In terms of “Changes in jobs and income,” among the respondents aged 20 and over, 5.5% experienced a change in jobs such as layoffs or closures of business. Among the 5.5%, 55.6% were female and 44.4% were male. Of the total respondents, 19.6% answered that their income decreased, and the amount of decrease of monthly income was KRW 795,000 on average. Although 88.2% of employees (who receive income from an employer) did not experience a decrease in income, 61.2% of those who were self-employed responded that their incomes decreased, and 9.7% of self-employed responded that their monthly incomes decreased by at least KRW one million in average.
In terms of “Changes in family relationships,” 14.8% of the respondents said that their family relationships became better after COVID-19. However, for households in Seoul metropolitan area, public assistance recipient households, and one-person households, family relationships became worse rather than becoming better.
For “Changes in the awareness of value and actions related to infectious disease prevention and control,” 69% of the respondents agreed that it is necessary to sacrifice some aspects of daily life to prevent the spread of the virus. Among the respondents, 55% agreed that those who were infected with the virus were at fault for being so, and 63.2% agreed that it is necessary to disclose information on the movements of those confirmed to have the virus. The percentages of those living in Seoul metropolitan area who agreed with the three statements were approximately 3%-7% lower than those of those not living in Seoul metropolitan area.
For “Changes in health,” 16.6% of the respondents said that they became healthier after COVID-19. It was also noted that the percentage of one-person households who took action to stay healthy was approximately 1%-5% lower than that of other households. The percentage of females who are at high risk of depression was 10% lower than that of males, 19% of the respondents aged 20 and older said that they reduced smoking, whereas 6.9% responded that they smoked even more. Smoking was reduced more for females than for males (Male 18.6% vs. Female 24.2%). Of the respondents, 13.0% answered that they reduced drinking by 1.6 times a week on average. The percentage of males who responded that they reduced drinking was 2.5 times greater than that of females, and 22.0% of those aged 20 and over responded that they reduced drinking.
The study was conducted by the research team of the National Assembly Futures Institute last year, and was based on the responses related to COVID-19 in the “Survey of Happiness of the Korean People” conducted on 14,000 males and females aged 15 and over from all around the country.
Dr.
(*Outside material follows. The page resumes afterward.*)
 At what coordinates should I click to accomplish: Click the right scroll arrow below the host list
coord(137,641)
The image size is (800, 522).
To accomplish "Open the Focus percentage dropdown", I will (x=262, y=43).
Heo stated that “at an international level, the numbers suggest that Koreans are relatively less miserable, but the results still pointed to the serious impact from COVID-19 that hit vulnerable groups the hardest. Also, there is concern regarding potential greater socioeconomic inequality,” and advised that “there should be evidence-based policies for not only infectious disease prevention and control, but also regarding socioeconomic inequalities that stem from COVID-19.”